Proof that $\exists x \in C$ that $A - x\cdot I_n$ is invertible

Question

We know that $A \in \mathbb C^{n,n}$
Proof that $\exists x \in C$ that $A - x\cdot I_n$ is invertible. How many such x exists?
I am thinking about this problem and generally I have only few little concepts... We should consider two cases:
1. $A$ is reversible.
Then we can put $ x = 0 $ and $$ A - x\cdot I_n = A $$ so it works.
2. $A$ is not invertible - and there I have problem. If A is invertible It means that $\det_n A \neq 0$. Ok, but does it give me something? We can take such $x$ to make at least one element to 0 on diagonal - But if we have $ 0 $ on diagonal, It does not guarantee that $A - x\cdot I_n = A$ will be invertible... thanks for your time

Answer 1

Suppose $A-xI_n$ is not invertible. Then there exists $v_x\ne0$ such that $(A-xI_n)v_x=0$, which means $Av_x=xv_x$.

Suppose $x\ne y$ and that both $A-xI_n$ and $A-yI_n$ are not invertible. Suppose also $$ av_x+bv_y=0 $$ Then, multiplying by $A$, we get $aAv_x+bAv_y=0$, that is, $axv_x+byv_y=0$. If we instead multiply by $y$, we obtain $ayv_x+byv_y=0$. Subtracting the two relations, we obtain $$ axv_x-ayv_x=0 $$ and since $x\ne y$, we conclude $a=0$ and therefore $b=0$. In other words, $v_x$ and $v_y$ are linearly independent.

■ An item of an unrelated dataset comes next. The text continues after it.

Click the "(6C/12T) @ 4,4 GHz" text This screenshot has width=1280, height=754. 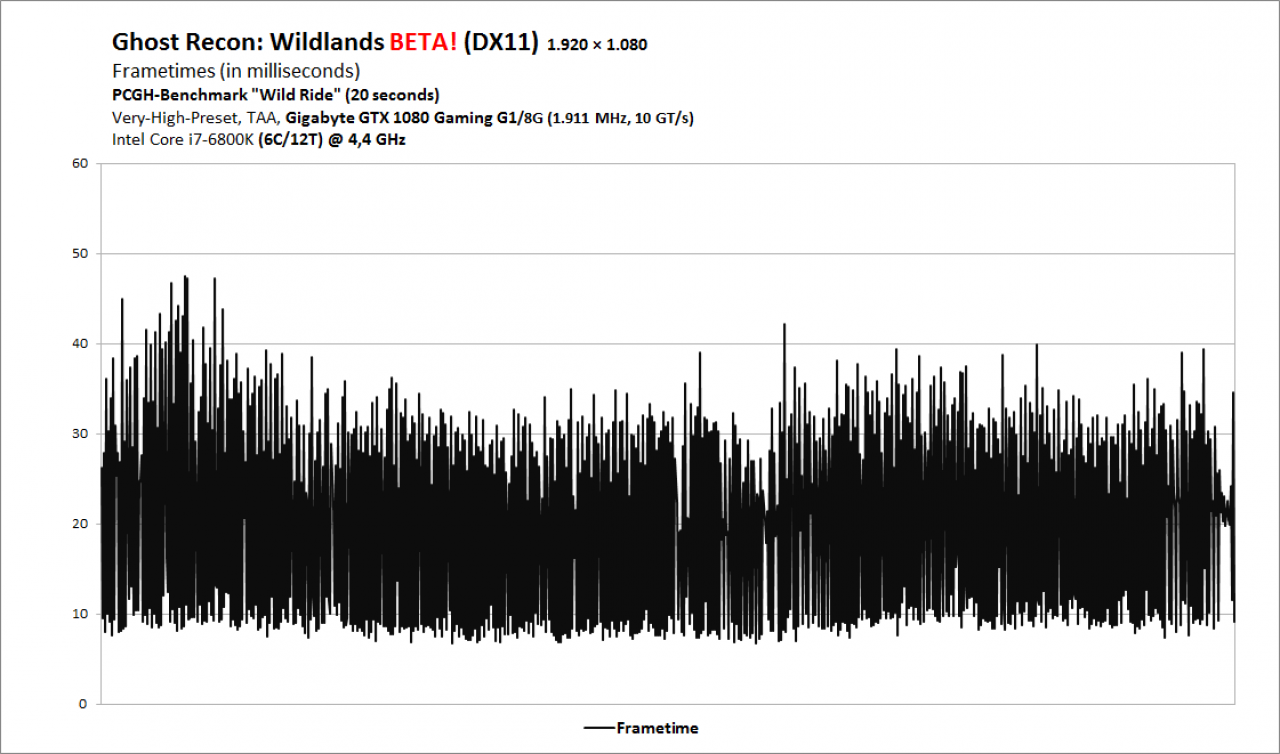tap(332, 140)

This can be generalized: suppose we have $x_1,x_2,\dots,x_m$ pairwise distinct such that $A-x_kI_n$ is not invertible. With induction based on the same technique as before we conclude that the set $$ \{v_{x_1},v_{x_2},\dots,v_{x_m}\} $$ is linearly independent. Since the vectors belong to $\mathbb{C}^n$, we see that $m\le n$.

Hence $A-xI_n$ can be non invertible for at most $n$ distinct values of $x$.

Answer 2

The matrix $A-x\operatorname{Id}$ is invertible if and only if $\det(A-x\operatorname{Id})\neq0$. But $\det(A-x\operatorname{Id})$ is a polynomial function of degree $n$ (in fact, it's the characteristic polynomial of $A$) and therefore it has at most $n$ zeros (and at least one). For all other values of $x$, the matrix is invertible.